Pixel coordinate grounding data:
'''

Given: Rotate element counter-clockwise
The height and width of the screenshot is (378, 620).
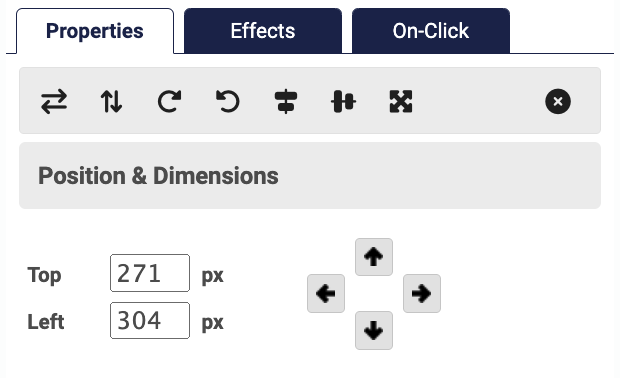Looking at the screenshot, I should tap(228, 102).

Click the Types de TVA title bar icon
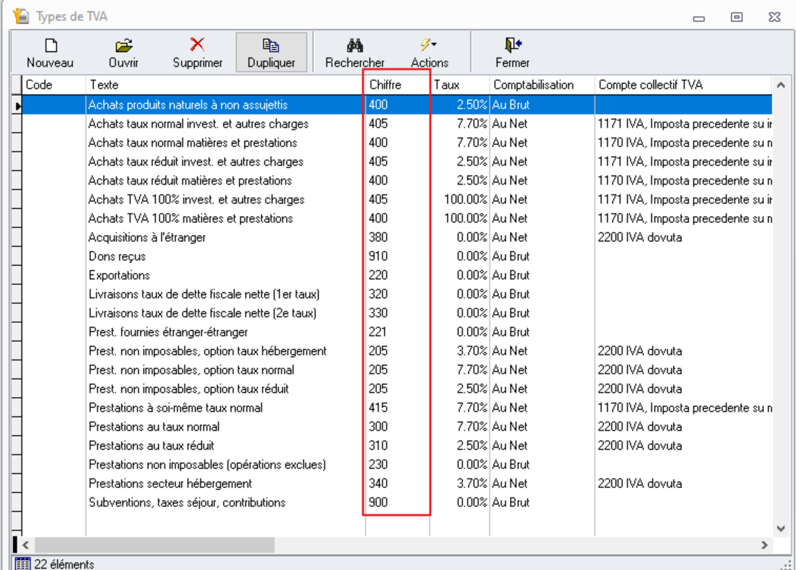pos(19,16)
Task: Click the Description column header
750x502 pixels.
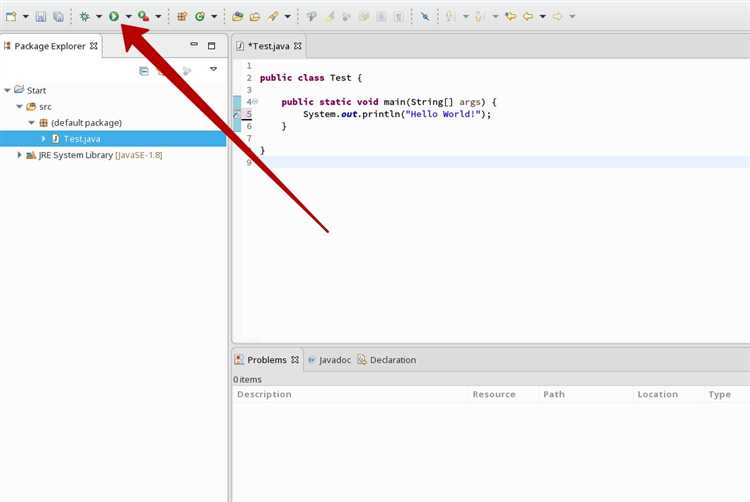Action: [264, 394]
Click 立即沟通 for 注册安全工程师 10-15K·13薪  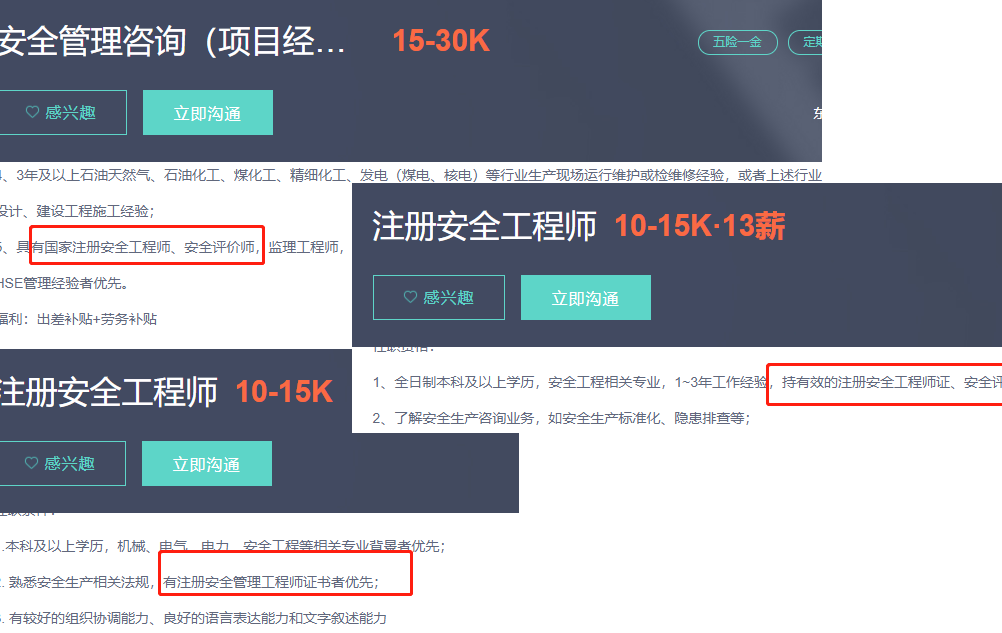586,297
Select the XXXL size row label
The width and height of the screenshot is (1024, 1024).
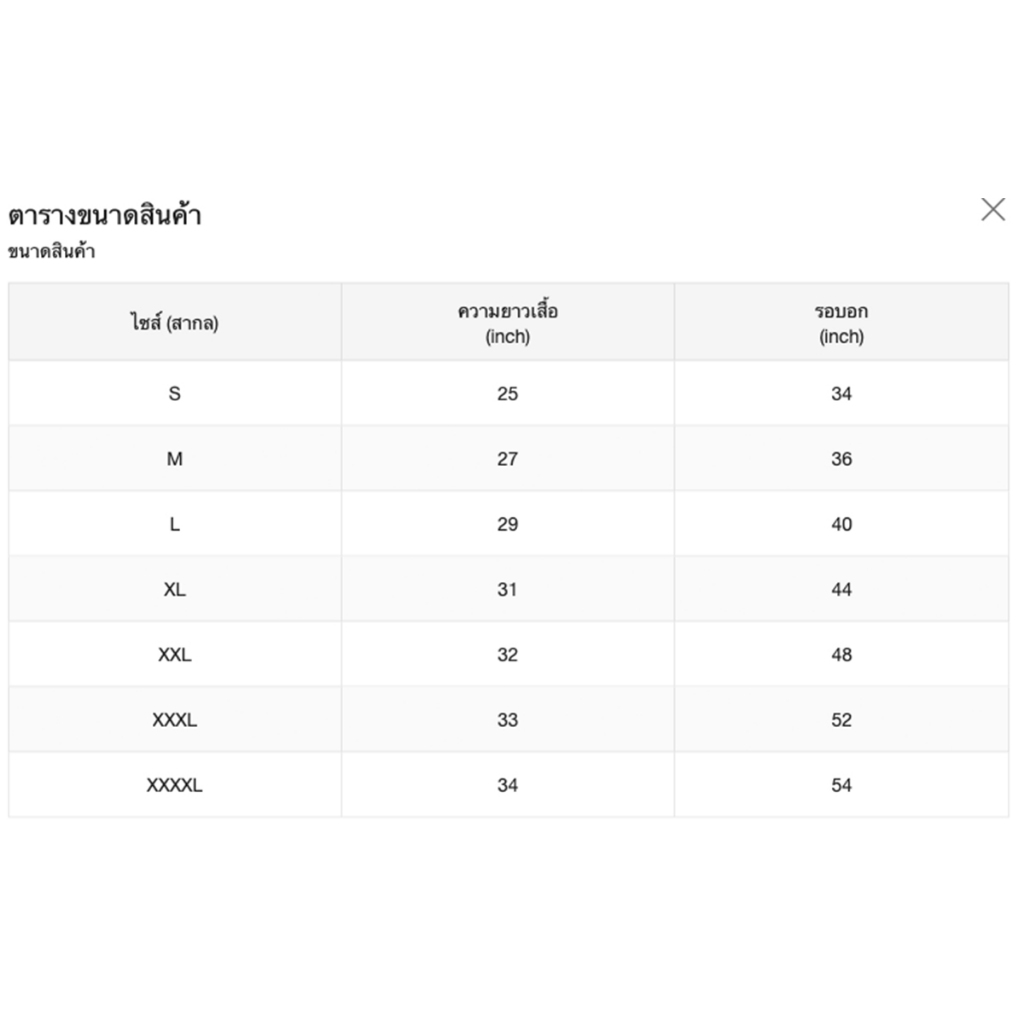(175, 720)
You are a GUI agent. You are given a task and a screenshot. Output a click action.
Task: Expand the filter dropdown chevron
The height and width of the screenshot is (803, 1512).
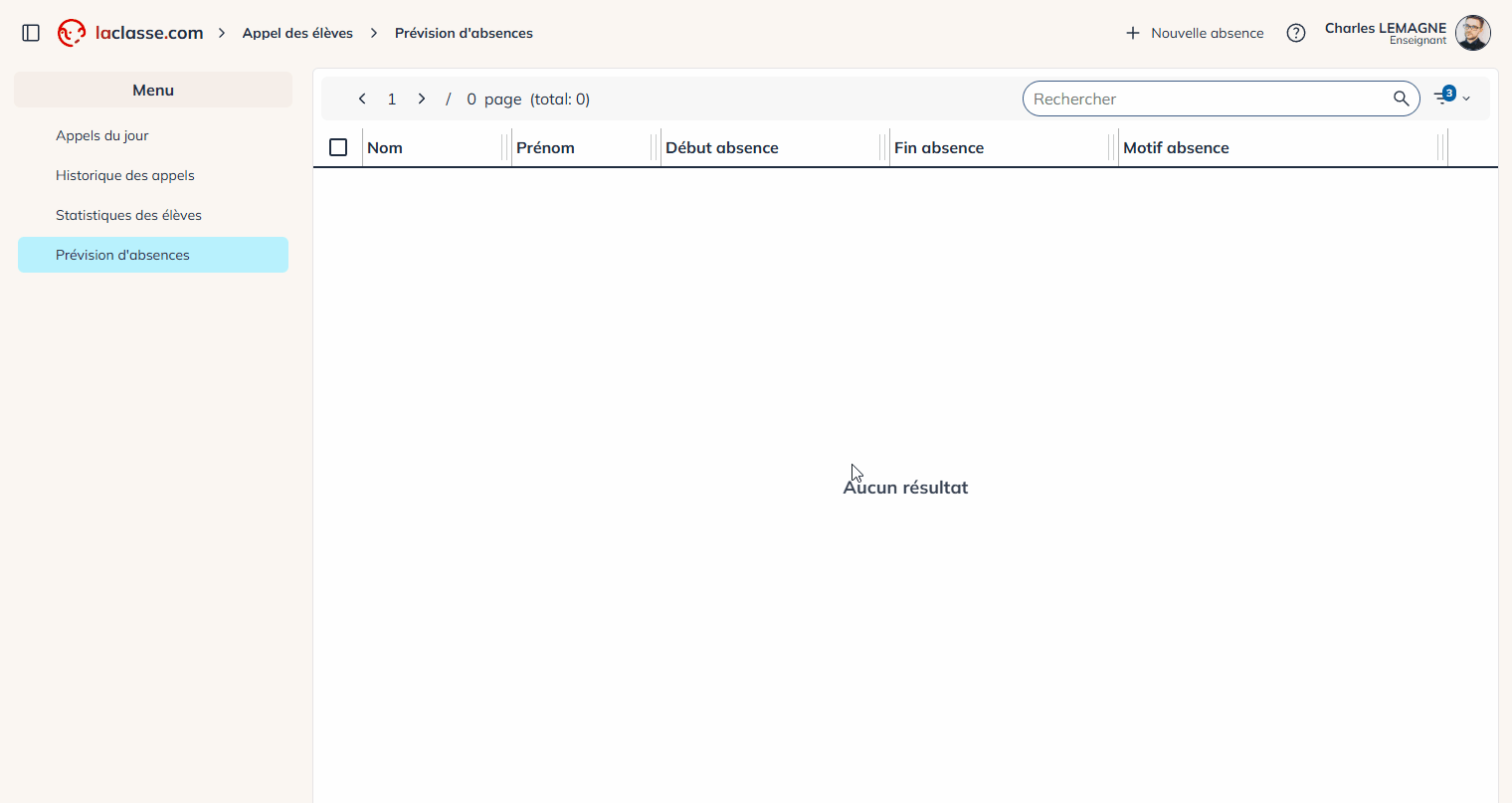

'''

## What to produce
Look above for the line containing "You are a GUI"; output that line and all lines after it through the last one exactly, without the pictures.

## Response for this exercise
You are a GUI agent. You are given a task and a screenshot. Output a click action.
Task: Expand the filter dropdown chevron
The height and width of the screenshot is (803, 1512).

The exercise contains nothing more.